Como casal protagonista, estas duas personagens são de um encanto e elegância extraordinários, partilhando com o leitor, e sem qualquer pudor, todas as suas dúvidas e dilemas, vontades e sentimentos. Mas também o leque de intervenientes secundários é um autêntico doce, incluindo personalidades como a sensível e empenhada Mademoiselle Mirabeu, a directa e constantemente presente Bernadette e, até mesmo, o charming e lovely gentleman Sam Goldberg. Agraciando o enredo com tiradas cómicas ou momentos ligeiramente mais sérios e comoventes, este conjunto de personagens é exímio na forma em como comunica, através da palavra escrita, com o leitor, possibilitando a que seja entretecida uma ligação extremamente forte e emocional entre quem lê e quem é lido.

O cenário é do mais belo e romântico que possa surgir, por entre as sinuosas e cosmopolitas vielas da eterna Cidade da Luz. Paris é sempre um pano de fundo de suprema beleza, que não só confere à trama um certo travo de magia e possibilidades infinitas, como ajuda à representação de uma história de amor entre duas pessoas que ainda não sabem o que sentem uma pela outra, ou como devem lá chegar.

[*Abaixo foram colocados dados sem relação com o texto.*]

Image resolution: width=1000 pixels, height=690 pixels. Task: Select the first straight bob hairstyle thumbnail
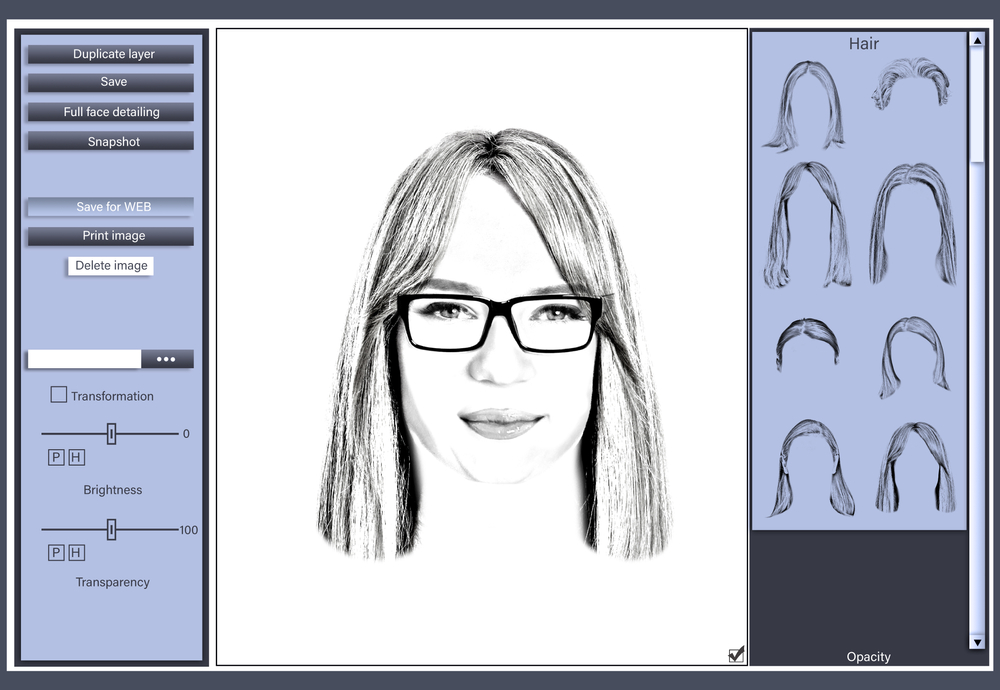pyautogui.click(x=805, y=105)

A par com todo o ambiente de derradeiro primor, encontra-se um estilo de escrita peculiar e incomparavelmente atractivo. O modo como a própria narrativa se inicia, com uma descrição, na primeira pessoa, de um assalto emocional tremendo e da forma como este se viu gradualmente ultrapassado é delicioso na medida em que, num jeito de confidência entre amigas, o leitor se vai pondo a par do que aconteceu e de como uma vida corriqueira e feita de hábitos se viu irrefutavelmente modificada.

Pessoalmente, esta foi uma viagem que experienciei de um só sopro. Adorei cada momento, cada descrição gastronómica, sentimental e paisagística, cada alusão ao mundo editorial – que tanta curiosidade e interesse me suscita! –, e cada acção, gesto e atitude tomadas em prol do amor e da felicidade. A esperança é uma sensação que nunca deve ser perdida, muito menos quando a desistência, o desespero ou a desilusão se apresentam como o caminho mais fácil e curto. É que por vezes os riscos têm os seus frutos... e se não formos nós a colhê-los, quem será?
Uma romanticíssima e maravilhosa aposta da Quinta Essência, uma editora feminina cheia de charme e airosidade, que sabe, na perfeição, como fazer surgir um sorriso até nos mais tristes dos lábios. «[...] uma vez que a primeira frase, aquela com que um livro começa, é como o primeiro olhar trocado entre duas pessoas que ainda não se conhecem.» Gostei muito.